Bruce Bruemmer

Bruce Bruemmer is director of Corporate Archives at Cargill, a global agribusiness and risk management corporation. His work over the past 15 years at the company has involved digital asset management systems, involvement in the third volume of a company history, revamping the intellectual controls over the collection, managing the corporate art collection, and supporting the 150th anniversary of the company (2015).

Bruemmer began his career in 1980, processing records for a regional archival collection and then for the Minnesota Historical Society. In 1984, he became the archivist of the Charles Babbage Institute (CBI), a new program at the University of Minnesota to document the history of the computer. At CBI, he was involved in the acquisition of a number of business collections, including the Control Data Corporation and Burroughs Corporation. He co-authored an appraisal guide, The High-Technology Company: A Historical Research and Archival Records Guide (1989), and contributed a chapter on appraisal in The Records of American Business (SAA). In 1998, he became coordinator for the University’s Digital Library, and in 2000, he joined the private sector at Cargill, headquartered outside Minneapolis. In 2011 he authored a chapter about corporate archives and the profession in Terry Cook’s Controlling the Past: Documenting Society and Institutions.

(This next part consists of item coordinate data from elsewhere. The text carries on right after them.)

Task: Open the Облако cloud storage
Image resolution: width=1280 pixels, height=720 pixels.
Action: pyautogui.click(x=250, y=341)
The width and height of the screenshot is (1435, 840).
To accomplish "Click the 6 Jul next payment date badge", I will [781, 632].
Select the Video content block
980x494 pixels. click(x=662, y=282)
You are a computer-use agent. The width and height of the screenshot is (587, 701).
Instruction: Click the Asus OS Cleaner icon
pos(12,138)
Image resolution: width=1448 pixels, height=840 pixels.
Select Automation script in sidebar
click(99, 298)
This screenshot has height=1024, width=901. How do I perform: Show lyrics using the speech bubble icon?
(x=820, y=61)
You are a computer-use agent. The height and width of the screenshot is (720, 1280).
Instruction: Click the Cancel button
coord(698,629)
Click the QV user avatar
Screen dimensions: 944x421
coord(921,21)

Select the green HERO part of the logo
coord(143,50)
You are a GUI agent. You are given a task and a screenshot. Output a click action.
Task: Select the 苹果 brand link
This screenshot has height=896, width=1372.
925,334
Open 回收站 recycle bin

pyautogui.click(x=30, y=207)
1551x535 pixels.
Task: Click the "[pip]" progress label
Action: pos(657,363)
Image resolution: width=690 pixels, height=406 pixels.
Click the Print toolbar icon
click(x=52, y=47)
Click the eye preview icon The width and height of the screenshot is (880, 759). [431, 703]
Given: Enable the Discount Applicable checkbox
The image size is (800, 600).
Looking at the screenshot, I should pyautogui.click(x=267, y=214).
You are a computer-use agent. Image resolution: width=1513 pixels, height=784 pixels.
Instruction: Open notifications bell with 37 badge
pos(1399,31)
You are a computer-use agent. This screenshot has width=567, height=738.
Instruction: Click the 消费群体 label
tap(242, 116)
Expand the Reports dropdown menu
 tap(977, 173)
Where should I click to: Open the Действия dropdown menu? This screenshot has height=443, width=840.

Bruemmer holds a BA in American Studies from Carleton College and an MA in Library Science from the University of Wisconsin–Madison. He has taken an active role in the leadership of the Society of American Archivists (SAA), North America's largest and oldest national archival professional association, including serving as a member of council and the American Archivist Editorial Board. He is the former chair of the SAA Business Archives Section. In 1999, Bruemmer was elected a Fellow of the Society of American Archivists.